The most characteristic feature of this group is that the song of several species is a mechanical insect-like reeling which gives rise to the group's scientific name.
Species breeding in temperate regions are strongly migratory.
The genus Locustella was introduced by the German naturalist Johann Jakob Kaup in 1829 with the common grasshopper warbler (Locustella naevia) as the type species.[2][3] The genus name Locustella is from Latin and is a diminutive of locusta, "grasshopper".[4] Like the English name, this refers to the insect-like song of some species.[5]
There are 23 species placed in the genus:[6]
This genus formerly included additional species. A molecular phylogenetic study of the grassbird family Locustellidae published in 2018 found that the genus Locustella consisted of two distinct clades. The genus was split and six species were moved to the newly erected genus Helopsaltes.[7][6]

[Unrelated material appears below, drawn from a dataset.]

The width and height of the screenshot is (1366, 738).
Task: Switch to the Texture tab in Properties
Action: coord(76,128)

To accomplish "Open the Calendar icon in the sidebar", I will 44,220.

A fossil acrocoracoid from the Late Miocene (about 11 mya) of Rudabánya (NE Hungary) is quite similar to this bone in the present genus.[8] Given its rather early age (most Passerida genera are not known until the Pliocene), it is not too certain that it is correctly placed here, but it is highly likely to belong to the Locustellidae, or the Sylvioidea at the least. As the grasshopper warblers are the only known locustellid warblers from Europe, it is still fairly likely that the bone piece belongs to a basal Locustella.